To be explicit, I need to provide the name of the input parameter that I’m referring to when I provide my inputs:

substr(x = "Hello", start = 1, stop = 3)
## [1] "Hel"
substr(start = 1, stop = 3, x = "Hello")
## [1] "Hel"

Notice how, when I’m being explicit, it doesn’t matter what order I provide my inputs in, R knows which value should be mapped to which input parameter.

Also, notice how we’re using = here and not anything else like <-? This is another reason why I suggest not using = for assignment: we use = when we’re providing input parameters and so it’s good to keep them separate.

So how does this link back with the ...? Well, with the c() function, every unnamed parameter you provide is bundled into the ... parameter. To give values for the recursive and use.names parameters, you’d need to provide them explicitly (e.g. recursive = TRUE). This will be true of many functions where you see a .... If you’re not explicit with the parameters that you don’t want to be included in the ..., you’re going to have a bad time.

3.6.1.2.2 Optional input parameters

For many functions, certain parameters have a predefined value that they will default to. This provides a level of flexibility whilst not requiring lines and lines of code for every function call; there’s a default value, but you can override it if needed.

Optional parameters are easily distinguished in the documentation of a function because they will a value already assigned to them like this: use.names = TRUE.

For instance, when we create a vector using the c() function, there are two optional parameters (recursive and use.names) that already have the values TRUE and FALSE assigned to them. To override these defaults, we just need to provide a new value to the parameter like this:

c(1,10,15, use.names = FALSE)
## [1]  1 10 15

3.6.1.3 Outputs

First and foremost, in R you can have as many input as you like to a function. However, a function will only ever return one thing. I say one thing, because functions can return a list which itself can contain multiple values, but just keep this in mind: Functions in R have a single return value.

3.6.1.3.1 Reassigning outputs

Functions in R do not edit the inputs you provide in place. Instead, they essentially work on copies of the inputs you provide. Here’s a quick example:

x <- 1
sum(x, 1)
## [1] 2
x
## [1] 1

As you can see, when we call the sum() function with x as an input parameter, the value of x stays the same.

If you do want to edit your original value, you just need to reassign the output of the function call back to the variable. I know that sounds complicated, but it’s quite simple:

x <- 1
x <- sum(x,1)
x
## [1] 2

This works because the right-hand side of the assignment line is executed first. In other words, when the sum(x,1) is evaluated, x is still equal to one. This makes sense because otherwise it’d be very hard to keep track of what x was equal to!
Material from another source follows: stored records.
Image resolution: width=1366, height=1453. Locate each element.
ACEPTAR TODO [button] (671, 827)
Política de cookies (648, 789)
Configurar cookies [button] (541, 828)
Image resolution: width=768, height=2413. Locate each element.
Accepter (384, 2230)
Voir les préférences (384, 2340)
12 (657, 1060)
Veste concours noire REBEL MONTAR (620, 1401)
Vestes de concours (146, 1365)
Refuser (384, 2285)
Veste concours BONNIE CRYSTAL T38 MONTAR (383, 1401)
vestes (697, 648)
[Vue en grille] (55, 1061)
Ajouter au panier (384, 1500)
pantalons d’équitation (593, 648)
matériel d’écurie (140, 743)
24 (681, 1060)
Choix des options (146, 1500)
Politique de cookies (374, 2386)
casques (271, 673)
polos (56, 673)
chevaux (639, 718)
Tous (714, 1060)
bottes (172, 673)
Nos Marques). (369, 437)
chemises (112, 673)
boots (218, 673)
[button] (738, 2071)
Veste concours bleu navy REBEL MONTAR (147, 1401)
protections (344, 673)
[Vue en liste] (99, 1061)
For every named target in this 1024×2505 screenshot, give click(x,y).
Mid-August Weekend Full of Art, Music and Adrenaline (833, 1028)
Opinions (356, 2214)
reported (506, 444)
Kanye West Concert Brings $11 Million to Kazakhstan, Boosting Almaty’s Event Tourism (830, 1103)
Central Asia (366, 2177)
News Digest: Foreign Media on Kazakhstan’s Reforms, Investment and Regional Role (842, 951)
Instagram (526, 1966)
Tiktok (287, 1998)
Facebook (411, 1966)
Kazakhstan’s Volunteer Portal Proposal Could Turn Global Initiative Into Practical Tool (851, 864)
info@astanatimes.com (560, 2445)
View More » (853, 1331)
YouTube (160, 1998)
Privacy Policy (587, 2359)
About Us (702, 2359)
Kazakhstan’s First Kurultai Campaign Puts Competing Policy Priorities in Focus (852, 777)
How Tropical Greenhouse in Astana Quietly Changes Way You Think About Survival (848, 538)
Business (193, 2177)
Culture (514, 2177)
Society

This behaviour (not changing the input parameter value in place) is a major point of difference between functions and what are called methods in other languages. If you’re coming from something like Python, you may be used to changing objects through methods: object.AddNew or something like that. In R, functions do not change variables in the global environment because they are executed in their own environment. To learn more about environments, there is an environments chapter in the “For Teachers” section.

3.6.2 Questions

  1. Why does `<-`(test, 2) work? What does this tell us about <-?
  2. Why does mean(1,2) not return the output you’d expect but sum(1,2) does?
    • Hint: the documentation of both functions will help.
  3. Other than Sys.Date(), can you think of another example of a function that be executed without any explcit input parameters?